The first thing to bear in mind is that signing an HTTP request or response is not an end in itself, but merely a mechanism to achieve a particular goal.  The purpose of the proposal that I've been developing in this series of posts is to allow somebody that receives a representation of a resource to verify the integrity and origin of that representation; the mechanism for achieving this is signing HTTP responses.

The second thing to bear in mind is the advantages of this proposal over https.  Realistically, there's not much point to a proposal in this space unless it has compelling advantages over https.

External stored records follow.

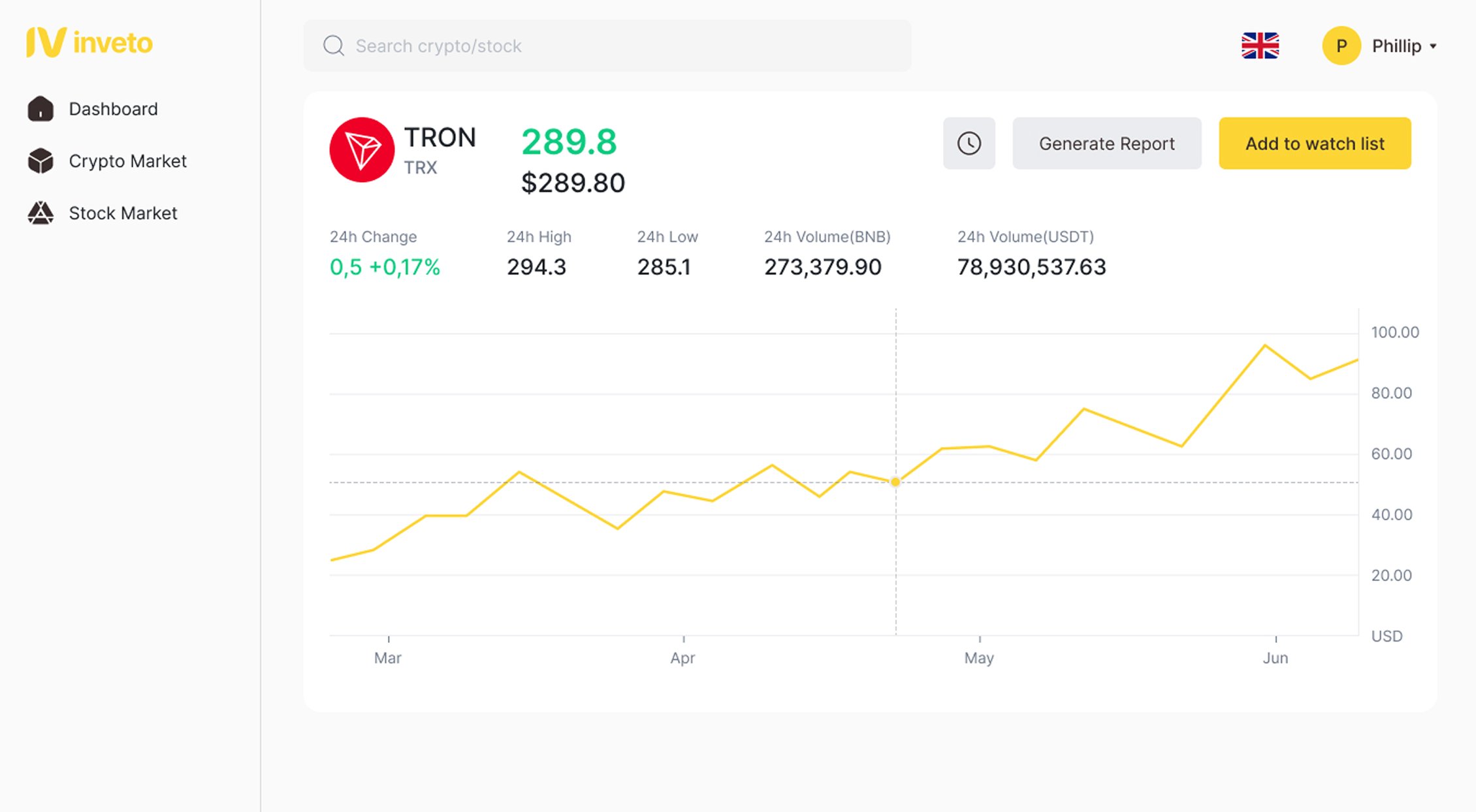Navigate to Stock Market
The height and width of the screenshot is (812, 1476).
[x=123, y=213]
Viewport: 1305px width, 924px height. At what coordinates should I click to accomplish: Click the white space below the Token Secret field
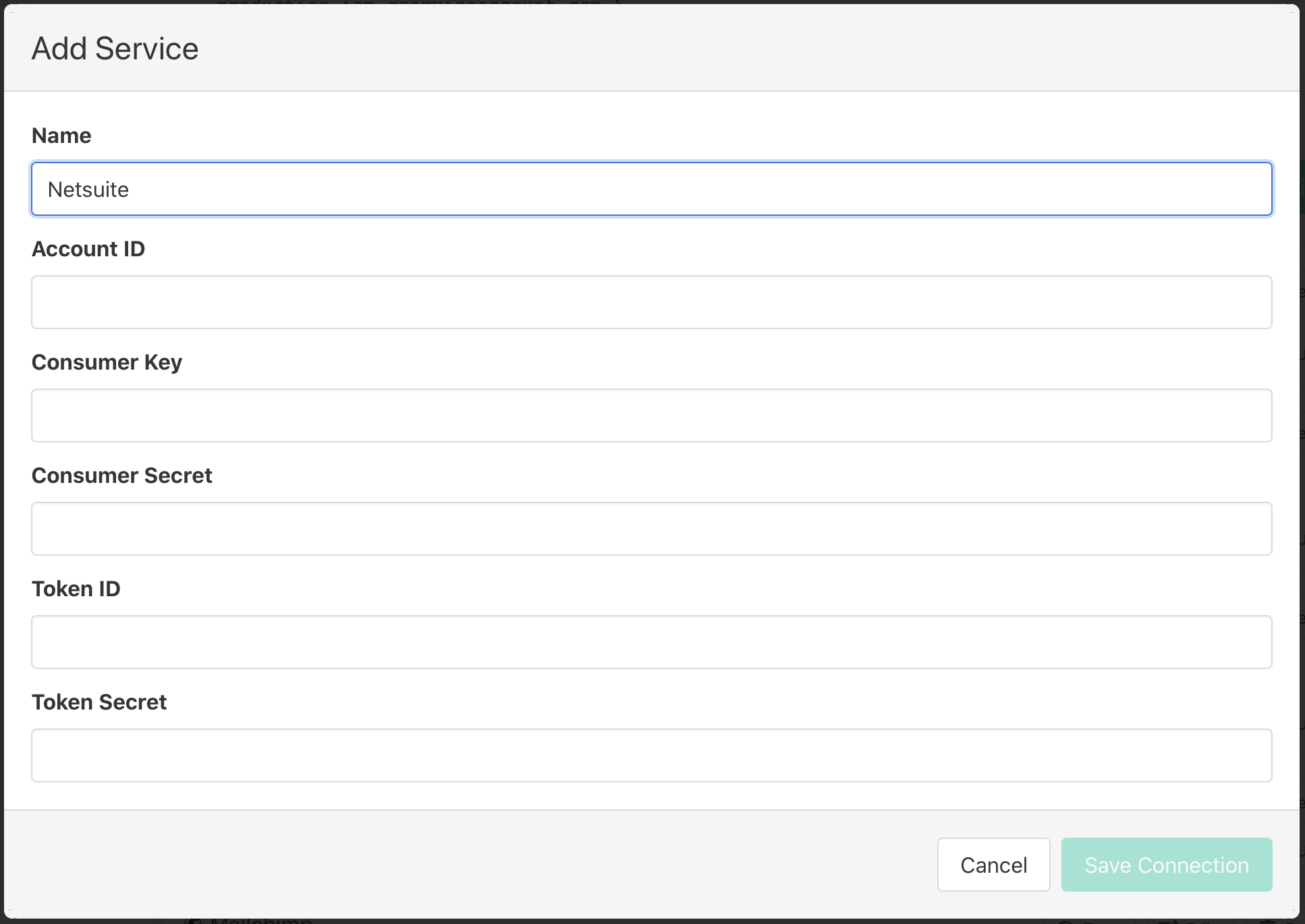[x=651, y=797]
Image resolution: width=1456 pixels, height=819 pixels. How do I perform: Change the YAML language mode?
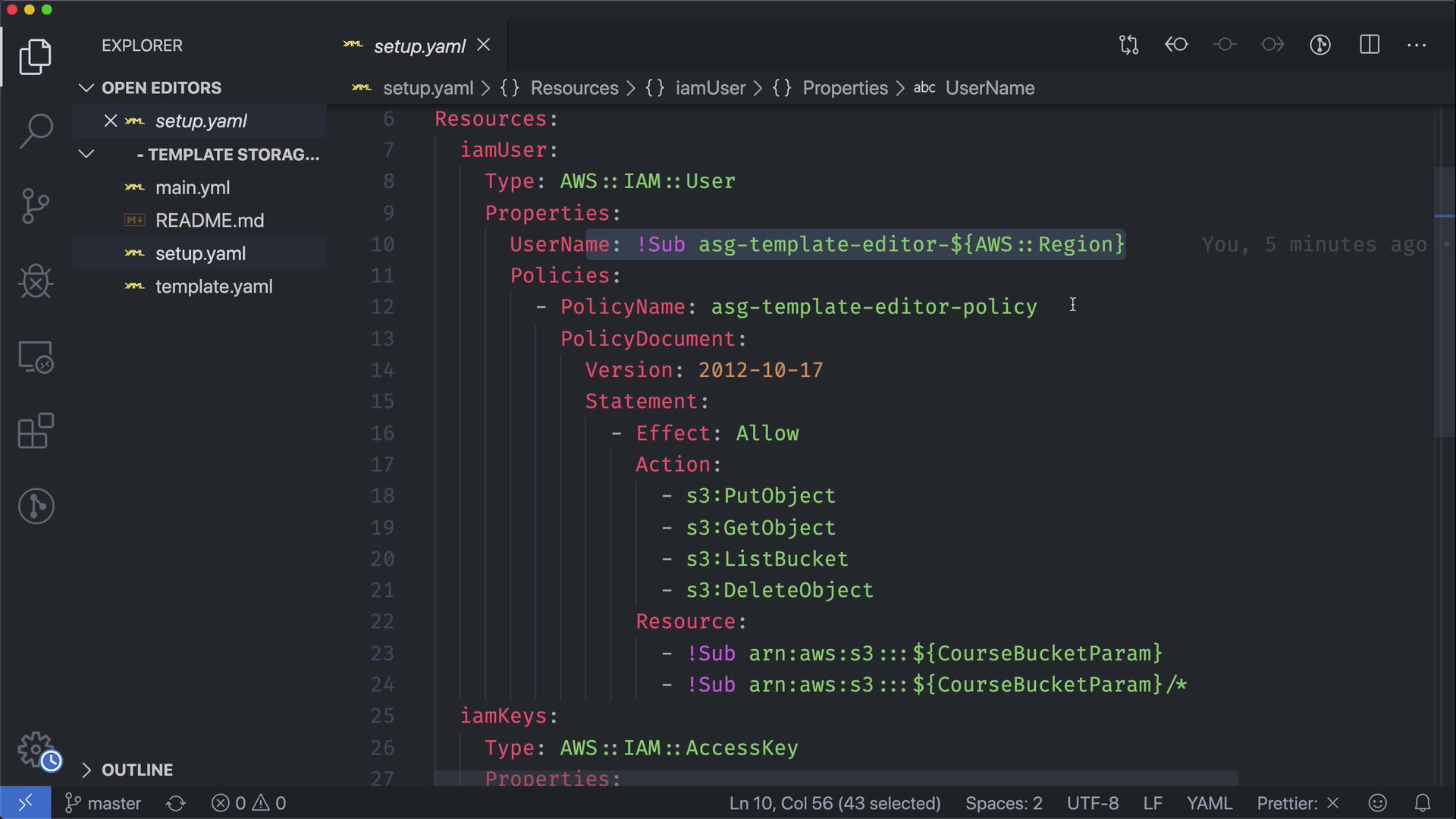1209,803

There are two advantages that I find compelling:

  • better performance: clients can verify the integrity of responses without negatively impacting HTTP caching, whereas requests and responses that go over https cannot be cached by proxies;
  • persistent non-repudiation: by this I mean a client that verifies the integrity and origin of a resource can easily persist metadata that makes it possible to subsequently prove what was verified to a third party.

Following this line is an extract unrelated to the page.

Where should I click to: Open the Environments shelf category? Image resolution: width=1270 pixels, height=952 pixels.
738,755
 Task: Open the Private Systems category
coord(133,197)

One key factor that allows these advantages is that the proposal does not provide confidentiality.

As compared to other approaches to signing messages (such as S/MIME), the key advantage is that the signature will be automatically ignored by clients that don't understand it, just by virtue of normal HTTP extensibility rules.

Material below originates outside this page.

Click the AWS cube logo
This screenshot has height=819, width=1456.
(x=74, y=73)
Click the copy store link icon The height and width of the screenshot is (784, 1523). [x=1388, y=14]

If we turn to signing HTTP requests, or more specifically HTTP GET requests, none of the above considerations apply.

  • The goal of signing an HTTP GET request is typically to allow the server to restrict access to resources.
  • If you're really serious about restricting access to resources, and you want to protect against malicious proxies, then you will want to protect the confidentiality of the response; if the request includes a signature that says x authorizes y to access resource r at time t, then the representation of r in the response ought to be encrypted using y's public key.
  • Furthermore, if a server is restricting access to resources, then the signature on the request can't be optional, so the advantage over other message signing approaches such as S/MIME disappears.
  • Adding signatures to HTTP GET requests is inherently going to inhibit caching. A cached response to a request signed by x for resource r cannot in general be used to respond to a request signed by y for resource r.
  • Neither of the compelling advantages (better performance, and persistent non-repudiation) which I mentioned above applies any longer.

On the other hand, if we consider signing HTTP PUT (and possibly POST) requests, then there seems to be more commonality.  Signing an HTTP PUT request serves the goal of allowing the server to verify the integrity and origin of the representation of a resource transferred from the client.  Although I don't think there will be a significant performance advantage over https, persistent non-repudiation could be useful.

I think my conclusion is that it's better to think of the proposal not as a proposal for signing HTTP responses, but as a proposal for allowing verification of the origin and integrity of transfers of representations of resources. When considered in this light, signing of HTTP GET requests doesn't really fit in.

By the way, I'm not saying HTTP request signing isn't a useful technique. For example, OAuth is using it to solve an important problem: allowing users to grant applications limited access to private resources. But I think that's a very different problem from the problem that I'm trying to solve.